Material for the task section start
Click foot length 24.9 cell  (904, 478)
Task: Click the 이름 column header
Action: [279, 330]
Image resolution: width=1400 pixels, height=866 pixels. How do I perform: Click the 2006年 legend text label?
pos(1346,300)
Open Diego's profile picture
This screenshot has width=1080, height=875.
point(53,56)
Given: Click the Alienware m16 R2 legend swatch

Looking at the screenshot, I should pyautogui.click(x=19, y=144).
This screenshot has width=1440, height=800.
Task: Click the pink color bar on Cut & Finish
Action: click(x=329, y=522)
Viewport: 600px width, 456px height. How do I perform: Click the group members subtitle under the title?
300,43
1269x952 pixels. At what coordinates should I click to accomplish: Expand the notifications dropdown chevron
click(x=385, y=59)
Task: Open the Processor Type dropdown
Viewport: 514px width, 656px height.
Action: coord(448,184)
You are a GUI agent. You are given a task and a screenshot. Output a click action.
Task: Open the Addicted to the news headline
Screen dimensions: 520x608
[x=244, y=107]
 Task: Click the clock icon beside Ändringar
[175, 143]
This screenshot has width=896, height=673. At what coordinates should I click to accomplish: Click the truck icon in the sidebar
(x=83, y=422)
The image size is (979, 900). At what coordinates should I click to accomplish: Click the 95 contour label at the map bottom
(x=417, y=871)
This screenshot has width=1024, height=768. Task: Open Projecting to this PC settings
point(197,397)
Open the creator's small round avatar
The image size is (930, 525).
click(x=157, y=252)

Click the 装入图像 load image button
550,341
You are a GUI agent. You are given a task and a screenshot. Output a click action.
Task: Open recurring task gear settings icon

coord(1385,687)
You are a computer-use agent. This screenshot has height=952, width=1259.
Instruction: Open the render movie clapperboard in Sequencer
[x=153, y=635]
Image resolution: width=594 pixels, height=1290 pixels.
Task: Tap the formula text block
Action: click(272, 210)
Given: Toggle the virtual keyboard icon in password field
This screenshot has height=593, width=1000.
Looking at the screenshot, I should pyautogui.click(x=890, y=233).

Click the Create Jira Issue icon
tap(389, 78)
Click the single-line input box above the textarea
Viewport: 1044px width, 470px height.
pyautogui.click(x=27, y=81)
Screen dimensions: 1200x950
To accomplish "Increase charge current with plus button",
Material for the task section end
What this task involves ▸ Keep the wording exact. Give all of the records again.

Solution ▸
Click foot length 24.9 cell  (904, 478)
Task: Click the 이름 column header
Action: [279, 330]
Image resolution: width=1400 pixels, height=866 pixels. How do I perform: Click the 2006年 legend text label?
pos(1346,300)
Open Diego's profile picture
This screenshot has width=1080, height=875.
point(53,56)
Given: Click the Alienware m16 R2 legend swatch

Looking at the screenshot, I should pyautogui.click(x=19, y=144).
This screenshot has width=1440, height=800.
Task: Click the pink color bar on Cut & Finish
Action: click(x=329, y=522)
Viewport: 600px width, 456px height. How do I perform: Click the group members subtitle under the title?
300,43
1269x952 pixels. At what coordinates should I click to accomplish: Expand the notifications dropdown chevron
click(x=385, y=59)
Task: Open the Processor Type dropdown
Viewport: 514px width, 656px height.
Action: coord(448,184)
You are a GUI agent. You are given a task and a screenshot. Output a click action.
Task: Open the Addicted to the news headline
Screen dimensions: 520x608
[x=244, y=107]
 Task: Click the clock icon beside Ändringar
[175, 143]
This screenshot has width=896, height=673. At what coordinates should I click to accomplish: Click the truck icon in the sidebar
(x=83, y=422)
The image size is (979, 900). At what coordinates should I click to accomplish: Click the 95 contour label at the map bottom
(x=417, y=871)
This screenshot has width=1024, height=768. Task: Open Projecting to this PC settings
point(197,397)
Open the creator's small round avatar
The image size is (930, 525).
click(x=157, y=252)

Click the 装入图像 load image button
550,341
You are a GUI agent. You are given a task and a screenshot. Output a click action.
Task: Open recurring task gear settings icon

coord(1385,687)
You are a computer-use agent. This screenshot has height=952, width=1259.
Instruction: Open the render movie clapperboard in Sequencer
[x=153, y=635]
Image resolution: width=594 pixels, height=1290 pixels.
Task: Tap the formula text block
Action: click(272, 210)
Given: Toggle the virtual keyboard icon in password field
This screenshot has height=593, width=1000.
Looking at the screenshot, I should pyautogui.click(x=890, y=233).

Click the Create Jira Issue icon
tap(389, 78)
Click the single-line input box above the textarea
Viewport: 1044px width, 470px height.
pyautogui.click(x=27, y=81)
Screen dimensions: 1200x950
To accomplish "Increase charge current with plus button",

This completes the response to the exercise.